_Task details_:
Reproduce, line for line, the part of the items that opens at the first line and closes with the line containing "point(138,191)".

#####

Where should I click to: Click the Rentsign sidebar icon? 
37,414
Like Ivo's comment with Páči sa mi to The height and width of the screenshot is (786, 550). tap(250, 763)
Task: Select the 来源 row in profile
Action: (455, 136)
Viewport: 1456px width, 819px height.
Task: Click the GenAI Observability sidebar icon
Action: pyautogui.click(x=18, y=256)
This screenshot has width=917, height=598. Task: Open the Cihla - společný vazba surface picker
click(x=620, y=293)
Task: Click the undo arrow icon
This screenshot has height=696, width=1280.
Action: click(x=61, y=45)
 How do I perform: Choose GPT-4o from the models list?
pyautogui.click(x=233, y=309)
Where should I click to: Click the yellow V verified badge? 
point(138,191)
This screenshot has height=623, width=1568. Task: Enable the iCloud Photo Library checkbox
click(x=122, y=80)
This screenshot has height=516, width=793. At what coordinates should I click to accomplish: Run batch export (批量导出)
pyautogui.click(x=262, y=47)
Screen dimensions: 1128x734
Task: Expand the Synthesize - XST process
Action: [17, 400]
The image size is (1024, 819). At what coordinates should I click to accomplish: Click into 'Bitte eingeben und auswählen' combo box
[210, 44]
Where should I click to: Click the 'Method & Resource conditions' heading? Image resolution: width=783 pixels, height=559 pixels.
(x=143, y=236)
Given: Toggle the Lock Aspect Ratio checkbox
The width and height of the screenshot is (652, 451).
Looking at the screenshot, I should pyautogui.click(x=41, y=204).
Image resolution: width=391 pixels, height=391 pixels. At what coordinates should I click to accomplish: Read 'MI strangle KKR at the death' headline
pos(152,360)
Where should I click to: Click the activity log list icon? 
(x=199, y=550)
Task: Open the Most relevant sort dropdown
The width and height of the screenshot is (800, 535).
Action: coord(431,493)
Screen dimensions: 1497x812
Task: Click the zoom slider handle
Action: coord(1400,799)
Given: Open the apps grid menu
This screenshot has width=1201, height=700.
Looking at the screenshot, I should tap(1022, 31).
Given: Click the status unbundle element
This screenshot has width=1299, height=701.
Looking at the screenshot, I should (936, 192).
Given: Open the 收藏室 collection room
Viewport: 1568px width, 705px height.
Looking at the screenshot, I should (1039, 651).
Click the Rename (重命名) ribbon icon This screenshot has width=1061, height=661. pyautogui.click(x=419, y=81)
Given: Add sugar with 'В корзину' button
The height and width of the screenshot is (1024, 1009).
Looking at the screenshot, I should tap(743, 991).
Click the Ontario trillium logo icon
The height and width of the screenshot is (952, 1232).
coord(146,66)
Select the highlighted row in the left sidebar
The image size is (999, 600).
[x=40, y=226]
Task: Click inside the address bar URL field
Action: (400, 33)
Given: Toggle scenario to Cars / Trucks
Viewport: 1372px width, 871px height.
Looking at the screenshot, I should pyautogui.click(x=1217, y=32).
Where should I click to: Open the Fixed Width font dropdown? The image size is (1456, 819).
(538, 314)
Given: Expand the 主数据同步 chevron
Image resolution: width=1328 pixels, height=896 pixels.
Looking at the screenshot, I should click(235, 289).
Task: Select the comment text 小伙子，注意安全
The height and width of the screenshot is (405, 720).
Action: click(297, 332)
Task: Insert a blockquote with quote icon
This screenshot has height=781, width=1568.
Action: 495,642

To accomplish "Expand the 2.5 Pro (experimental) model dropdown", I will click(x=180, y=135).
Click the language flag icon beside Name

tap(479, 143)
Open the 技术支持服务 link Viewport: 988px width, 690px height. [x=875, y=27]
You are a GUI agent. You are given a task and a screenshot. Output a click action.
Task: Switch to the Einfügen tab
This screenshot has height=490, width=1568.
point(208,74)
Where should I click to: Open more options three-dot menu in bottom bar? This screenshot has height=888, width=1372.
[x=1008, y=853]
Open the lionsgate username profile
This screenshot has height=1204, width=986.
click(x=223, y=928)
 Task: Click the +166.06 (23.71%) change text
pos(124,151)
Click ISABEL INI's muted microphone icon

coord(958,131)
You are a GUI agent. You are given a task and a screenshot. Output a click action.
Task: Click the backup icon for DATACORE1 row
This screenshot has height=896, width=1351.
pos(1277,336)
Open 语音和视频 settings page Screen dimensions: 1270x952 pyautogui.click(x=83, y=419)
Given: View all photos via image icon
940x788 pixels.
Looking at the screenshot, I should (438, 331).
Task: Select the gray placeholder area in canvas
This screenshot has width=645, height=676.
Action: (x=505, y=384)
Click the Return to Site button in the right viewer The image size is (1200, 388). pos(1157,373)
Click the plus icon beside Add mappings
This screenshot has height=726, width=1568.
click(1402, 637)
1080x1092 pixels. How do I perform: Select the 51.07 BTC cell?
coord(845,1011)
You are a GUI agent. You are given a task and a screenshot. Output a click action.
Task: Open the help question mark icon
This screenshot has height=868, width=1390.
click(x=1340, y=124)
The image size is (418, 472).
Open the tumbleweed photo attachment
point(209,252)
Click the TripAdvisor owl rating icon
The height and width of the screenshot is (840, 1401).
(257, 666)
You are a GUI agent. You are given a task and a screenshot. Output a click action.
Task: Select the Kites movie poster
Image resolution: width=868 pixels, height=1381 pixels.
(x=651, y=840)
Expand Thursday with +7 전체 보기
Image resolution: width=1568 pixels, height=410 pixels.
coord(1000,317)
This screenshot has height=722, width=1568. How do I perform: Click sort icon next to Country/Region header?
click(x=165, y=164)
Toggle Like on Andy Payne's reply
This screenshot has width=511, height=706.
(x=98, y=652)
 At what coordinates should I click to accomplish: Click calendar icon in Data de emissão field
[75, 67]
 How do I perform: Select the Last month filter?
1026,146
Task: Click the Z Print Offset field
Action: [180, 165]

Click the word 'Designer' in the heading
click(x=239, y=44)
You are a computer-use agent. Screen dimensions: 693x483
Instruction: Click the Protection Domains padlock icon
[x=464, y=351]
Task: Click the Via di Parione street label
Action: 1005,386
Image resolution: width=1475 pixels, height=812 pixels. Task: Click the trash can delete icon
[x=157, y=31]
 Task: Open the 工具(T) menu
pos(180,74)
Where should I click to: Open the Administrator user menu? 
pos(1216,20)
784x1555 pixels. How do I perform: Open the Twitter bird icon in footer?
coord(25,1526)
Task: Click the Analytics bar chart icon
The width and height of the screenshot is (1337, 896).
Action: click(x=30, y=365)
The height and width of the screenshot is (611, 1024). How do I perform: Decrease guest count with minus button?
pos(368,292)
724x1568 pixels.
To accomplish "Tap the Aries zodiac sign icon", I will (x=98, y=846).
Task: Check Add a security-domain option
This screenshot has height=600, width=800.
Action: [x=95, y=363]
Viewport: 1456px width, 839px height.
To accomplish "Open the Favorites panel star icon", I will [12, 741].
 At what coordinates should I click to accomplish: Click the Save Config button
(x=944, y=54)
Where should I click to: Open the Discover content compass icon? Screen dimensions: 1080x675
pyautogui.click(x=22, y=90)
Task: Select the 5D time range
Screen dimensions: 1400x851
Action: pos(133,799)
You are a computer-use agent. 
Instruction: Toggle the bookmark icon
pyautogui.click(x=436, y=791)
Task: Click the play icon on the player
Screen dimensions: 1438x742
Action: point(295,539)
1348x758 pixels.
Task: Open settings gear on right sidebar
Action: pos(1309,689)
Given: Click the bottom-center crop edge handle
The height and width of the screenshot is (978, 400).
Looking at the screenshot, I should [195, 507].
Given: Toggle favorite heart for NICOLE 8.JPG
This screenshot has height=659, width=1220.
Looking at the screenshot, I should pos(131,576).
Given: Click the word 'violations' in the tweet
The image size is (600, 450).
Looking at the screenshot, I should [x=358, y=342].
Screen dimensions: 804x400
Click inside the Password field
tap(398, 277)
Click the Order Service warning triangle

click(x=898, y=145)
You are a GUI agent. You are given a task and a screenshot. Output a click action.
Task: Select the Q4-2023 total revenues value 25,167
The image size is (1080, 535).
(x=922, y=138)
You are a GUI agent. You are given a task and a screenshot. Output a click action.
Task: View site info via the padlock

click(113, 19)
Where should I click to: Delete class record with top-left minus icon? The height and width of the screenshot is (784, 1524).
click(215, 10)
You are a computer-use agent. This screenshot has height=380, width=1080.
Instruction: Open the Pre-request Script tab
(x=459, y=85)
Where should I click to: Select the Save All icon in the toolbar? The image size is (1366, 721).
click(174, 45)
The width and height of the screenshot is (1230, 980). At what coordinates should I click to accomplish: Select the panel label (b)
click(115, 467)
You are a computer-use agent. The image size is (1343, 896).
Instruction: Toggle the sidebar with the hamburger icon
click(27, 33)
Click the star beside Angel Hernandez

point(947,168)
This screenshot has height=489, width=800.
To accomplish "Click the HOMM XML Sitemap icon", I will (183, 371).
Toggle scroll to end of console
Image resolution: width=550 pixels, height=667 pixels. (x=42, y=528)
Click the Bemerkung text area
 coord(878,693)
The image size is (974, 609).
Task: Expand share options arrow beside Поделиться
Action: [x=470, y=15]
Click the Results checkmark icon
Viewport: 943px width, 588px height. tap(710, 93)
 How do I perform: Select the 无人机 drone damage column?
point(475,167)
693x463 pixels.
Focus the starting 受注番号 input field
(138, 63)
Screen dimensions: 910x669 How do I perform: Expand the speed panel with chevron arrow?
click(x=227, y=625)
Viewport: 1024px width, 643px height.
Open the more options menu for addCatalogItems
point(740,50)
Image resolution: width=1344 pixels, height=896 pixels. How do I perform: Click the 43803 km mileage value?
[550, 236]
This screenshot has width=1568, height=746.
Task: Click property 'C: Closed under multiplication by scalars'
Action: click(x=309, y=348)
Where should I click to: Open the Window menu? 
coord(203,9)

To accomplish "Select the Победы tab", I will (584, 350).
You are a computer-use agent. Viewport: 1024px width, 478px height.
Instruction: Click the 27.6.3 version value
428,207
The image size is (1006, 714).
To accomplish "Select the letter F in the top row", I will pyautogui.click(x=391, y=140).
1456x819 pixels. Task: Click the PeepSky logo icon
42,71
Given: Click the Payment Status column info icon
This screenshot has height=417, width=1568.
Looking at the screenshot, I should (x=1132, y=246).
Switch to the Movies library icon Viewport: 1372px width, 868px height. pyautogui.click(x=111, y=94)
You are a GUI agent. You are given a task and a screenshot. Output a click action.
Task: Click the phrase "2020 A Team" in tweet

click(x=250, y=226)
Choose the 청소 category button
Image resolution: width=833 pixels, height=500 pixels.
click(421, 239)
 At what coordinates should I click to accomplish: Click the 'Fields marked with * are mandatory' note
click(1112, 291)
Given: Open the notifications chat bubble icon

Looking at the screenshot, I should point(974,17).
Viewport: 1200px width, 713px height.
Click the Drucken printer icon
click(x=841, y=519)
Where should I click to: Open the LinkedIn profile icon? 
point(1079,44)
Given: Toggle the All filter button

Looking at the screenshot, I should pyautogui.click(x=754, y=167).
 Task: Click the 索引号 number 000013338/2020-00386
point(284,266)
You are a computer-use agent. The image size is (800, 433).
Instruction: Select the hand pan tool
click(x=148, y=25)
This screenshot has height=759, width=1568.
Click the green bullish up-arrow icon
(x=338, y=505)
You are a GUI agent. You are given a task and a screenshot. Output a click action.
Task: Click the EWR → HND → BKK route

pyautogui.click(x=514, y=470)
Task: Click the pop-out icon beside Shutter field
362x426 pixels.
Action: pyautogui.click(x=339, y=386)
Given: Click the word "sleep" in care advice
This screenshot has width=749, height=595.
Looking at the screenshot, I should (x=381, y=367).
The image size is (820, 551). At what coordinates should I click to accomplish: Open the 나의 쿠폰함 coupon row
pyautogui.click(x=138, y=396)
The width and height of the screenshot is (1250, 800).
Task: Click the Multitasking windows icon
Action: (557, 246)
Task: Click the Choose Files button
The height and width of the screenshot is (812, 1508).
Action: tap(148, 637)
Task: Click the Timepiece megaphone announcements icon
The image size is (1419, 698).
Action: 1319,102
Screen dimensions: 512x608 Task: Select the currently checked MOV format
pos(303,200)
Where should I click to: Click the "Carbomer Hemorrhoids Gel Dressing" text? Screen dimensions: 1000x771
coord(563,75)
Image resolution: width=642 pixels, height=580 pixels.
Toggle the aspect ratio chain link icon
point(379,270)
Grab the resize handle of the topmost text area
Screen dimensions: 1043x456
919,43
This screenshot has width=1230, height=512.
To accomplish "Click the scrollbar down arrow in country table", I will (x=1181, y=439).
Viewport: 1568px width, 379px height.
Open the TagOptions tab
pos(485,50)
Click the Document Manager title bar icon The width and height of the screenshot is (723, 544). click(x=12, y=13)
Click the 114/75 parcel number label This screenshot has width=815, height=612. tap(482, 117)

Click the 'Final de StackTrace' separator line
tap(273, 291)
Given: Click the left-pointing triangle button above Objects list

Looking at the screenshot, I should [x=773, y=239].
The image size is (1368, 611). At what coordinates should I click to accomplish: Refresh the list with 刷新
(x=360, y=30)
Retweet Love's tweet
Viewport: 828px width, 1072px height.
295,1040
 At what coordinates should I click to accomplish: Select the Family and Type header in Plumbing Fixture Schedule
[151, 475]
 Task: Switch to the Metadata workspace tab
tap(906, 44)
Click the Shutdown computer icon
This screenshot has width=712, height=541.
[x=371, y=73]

#####

_Exercise response_:
Where should I click to: Click the Rentsign sidebar icon? 
37,414
Like Ivo's comment with Páči sa mi to The height and width of the screenshot is (786, 550). tap(250, 763)
Task: Select the 来源 row in profile
Action: (455, 136)
Viewport: 1456px width, 819px height.
Task: Click the GenAI Observability sidebar icon
Action: pyautogui.click(x=18, y=256)
This screenshot has width=917, height=598. Task: Open the Cihla - společný vazba surface picker
click(x=620, y=293)
Task: Click the undo arrow icon
This screenshot has height=696, width=1280.
Action: click(x=61, y=45)
 How do I perform: Choose GPT-4o from the models list?
pyautogui.click(x=233, y=309)
Where should I click to: Click the yellow V verified badge? 
point(138,191)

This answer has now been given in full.